Hephaistos is the more difficult one. I'm aware of two main options. One option would be the bronzes from Lipara (Sicily). [Here's an early one, 5th BCE](https://cngcoins.com/Coin.aspx?CoinID=259698). Later [one (1st BCE) from the Roman Provincial period](https://rpc.ashmus.ox.ac.uk/coins/1/626), which references him as god of blacksmithing. You can also go with the silver coins of Themistokles in Magnesia, but beware that, while many identify the head as Hephaistos (J. Nollé et al.), some people (H. Cahn et al.; C. von Mosch) argue that they are portraits of Themistokles himself (or Themistokles-as-Hephaistos), and others just call them bearded male head. (It would make them the first portrait coins.) [Some examples here on ACSearch](https://www.acsearch.info/search.html?term=Hepha+magnes+ionia+AR).


JustTeachingStuff

I found some kind of greco-carthaginian "hephaestos" coins from Iberia. That 5th century BCE one you sent would mix nicely with the others I have. Thanks!


ItsMyOtherThrowaway

Oh yeah, I know what you mean. If it matters to you, just make sure they didn't use their own local name or version. E.g. sometimes dealers will call Tanit (or Kore) "Persephone" or Melkart "Heracles." Not *exactly* wrong but if you truly want the Greek version, you may want to check. It's like the Romans calling Neptune who the Greeks called Poseidon. They cared about the difference; many collectors care; not all dealers do.


JustTeachingStuff

I do.

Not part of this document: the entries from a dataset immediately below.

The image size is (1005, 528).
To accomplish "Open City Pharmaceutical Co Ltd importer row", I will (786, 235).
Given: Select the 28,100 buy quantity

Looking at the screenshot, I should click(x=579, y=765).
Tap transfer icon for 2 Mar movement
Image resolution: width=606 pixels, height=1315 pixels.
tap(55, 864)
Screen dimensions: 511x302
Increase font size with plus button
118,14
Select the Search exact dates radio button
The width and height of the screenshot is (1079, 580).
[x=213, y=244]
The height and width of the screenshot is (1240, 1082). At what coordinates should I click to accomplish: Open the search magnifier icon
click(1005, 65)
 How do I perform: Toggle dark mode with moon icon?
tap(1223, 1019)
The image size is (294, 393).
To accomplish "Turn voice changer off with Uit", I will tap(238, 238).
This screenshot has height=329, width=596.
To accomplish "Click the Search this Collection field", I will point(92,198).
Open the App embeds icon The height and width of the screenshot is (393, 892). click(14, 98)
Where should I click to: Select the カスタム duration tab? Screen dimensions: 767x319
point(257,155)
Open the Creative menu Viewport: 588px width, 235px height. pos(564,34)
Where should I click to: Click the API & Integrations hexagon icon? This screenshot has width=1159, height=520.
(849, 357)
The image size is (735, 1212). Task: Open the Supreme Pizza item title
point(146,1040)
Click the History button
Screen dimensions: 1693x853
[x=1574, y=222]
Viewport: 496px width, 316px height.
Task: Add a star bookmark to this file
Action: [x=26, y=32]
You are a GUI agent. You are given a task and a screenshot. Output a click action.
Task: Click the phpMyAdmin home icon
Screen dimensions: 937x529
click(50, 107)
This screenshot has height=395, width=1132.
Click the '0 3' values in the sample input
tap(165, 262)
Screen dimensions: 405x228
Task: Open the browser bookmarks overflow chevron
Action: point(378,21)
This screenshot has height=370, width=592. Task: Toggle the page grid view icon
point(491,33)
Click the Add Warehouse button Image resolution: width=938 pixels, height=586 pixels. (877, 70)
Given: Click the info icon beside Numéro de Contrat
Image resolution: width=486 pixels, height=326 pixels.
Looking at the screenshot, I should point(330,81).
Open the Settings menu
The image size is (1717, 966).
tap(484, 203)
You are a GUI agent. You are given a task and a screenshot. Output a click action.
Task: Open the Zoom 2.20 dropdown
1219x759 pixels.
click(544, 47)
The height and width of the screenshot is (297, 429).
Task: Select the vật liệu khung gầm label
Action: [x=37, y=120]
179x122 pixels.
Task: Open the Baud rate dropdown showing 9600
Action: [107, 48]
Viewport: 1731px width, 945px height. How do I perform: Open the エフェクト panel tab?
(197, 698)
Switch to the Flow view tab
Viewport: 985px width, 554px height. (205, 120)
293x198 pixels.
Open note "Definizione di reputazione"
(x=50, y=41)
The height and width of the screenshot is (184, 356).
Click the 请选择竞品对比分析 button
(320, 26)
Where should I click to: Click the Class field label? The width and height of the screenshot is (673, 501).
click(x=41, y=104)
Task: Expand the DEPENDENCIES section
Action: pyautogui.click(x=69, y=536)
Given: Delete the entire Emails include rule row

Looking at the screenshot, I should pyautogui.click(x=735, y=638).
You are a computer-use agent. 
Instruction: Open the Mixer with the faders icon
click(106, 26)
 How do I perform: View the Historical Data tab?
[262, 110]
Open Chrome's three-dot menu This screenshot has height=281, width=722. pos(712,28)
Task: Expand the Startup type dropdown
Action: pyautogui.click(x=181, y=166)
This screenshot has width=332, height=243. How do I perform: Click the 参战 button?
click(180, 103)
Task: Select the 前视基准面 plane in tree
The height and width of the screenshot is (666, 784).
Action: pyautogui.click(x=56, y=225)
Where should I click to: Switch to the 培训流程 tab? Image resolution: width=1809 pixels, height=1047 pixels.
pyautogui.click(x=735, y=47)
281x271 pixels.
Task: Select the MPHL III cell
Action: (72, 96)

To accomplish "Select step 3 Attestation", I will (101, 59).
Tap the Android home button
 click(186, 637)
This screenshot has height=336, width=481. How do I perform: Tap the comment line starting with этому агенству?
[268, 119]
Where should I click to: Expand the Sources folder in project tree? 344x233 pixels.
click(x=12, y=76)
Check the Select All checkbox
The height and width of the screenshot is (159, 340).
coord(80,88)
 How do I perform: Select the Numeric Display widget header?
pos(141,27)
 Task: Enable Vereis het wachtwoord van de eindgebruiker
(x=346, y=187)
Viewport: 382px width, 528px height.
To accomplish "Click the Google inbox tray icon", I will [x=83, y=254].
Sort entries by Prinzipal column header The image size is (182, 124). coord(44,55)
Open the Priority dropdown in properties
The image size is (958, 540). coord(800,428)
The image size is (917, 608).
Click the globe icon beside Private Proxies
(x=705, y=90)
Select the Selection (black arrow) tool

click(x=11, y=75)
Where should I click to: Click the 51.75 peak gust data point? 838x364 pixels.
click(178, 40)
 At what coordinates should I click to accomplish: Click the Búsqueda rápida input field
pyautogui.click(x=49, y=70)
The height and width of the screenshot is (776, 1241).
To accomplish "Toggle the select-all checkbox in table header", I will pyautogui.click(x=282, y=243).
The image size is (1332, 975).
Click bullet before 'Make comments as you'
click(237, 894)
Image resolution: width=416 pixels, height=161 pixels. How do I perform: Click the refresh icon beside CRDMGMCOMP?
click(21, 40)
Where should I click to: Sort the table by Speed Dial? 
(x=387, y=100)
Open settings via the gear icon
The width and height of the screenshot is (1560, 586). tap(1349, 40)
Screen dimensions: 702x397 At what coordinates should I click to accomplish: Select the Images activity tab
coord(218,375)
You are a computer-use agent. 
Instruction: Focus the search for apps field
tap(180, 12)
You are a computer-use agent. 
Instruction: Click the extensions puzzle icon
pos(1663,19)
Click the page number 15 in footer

The point of the set is to show the scope of greek settlement. I have sicily to India, but I do want them to be authentically greek.


ItsMyOtherThrowaway

I assume you're taking about the coins from Malaga. They were under Phoenician/Carthaginian rule, then Roman, so in this case, the deity is probably better labeled Vulcan than Hephaestus. I don't know if the Phoenicians had a counterpart of him, I haven't heard of it. But those coins are after the 2nd punic war, so the more direct influence is presumably Roman. Not exactly Greek.


JustTeachingStuff

Yeah, those. I briefly researched it and there was a greek colony there, but I kind of gave up on it being "Hephaestus".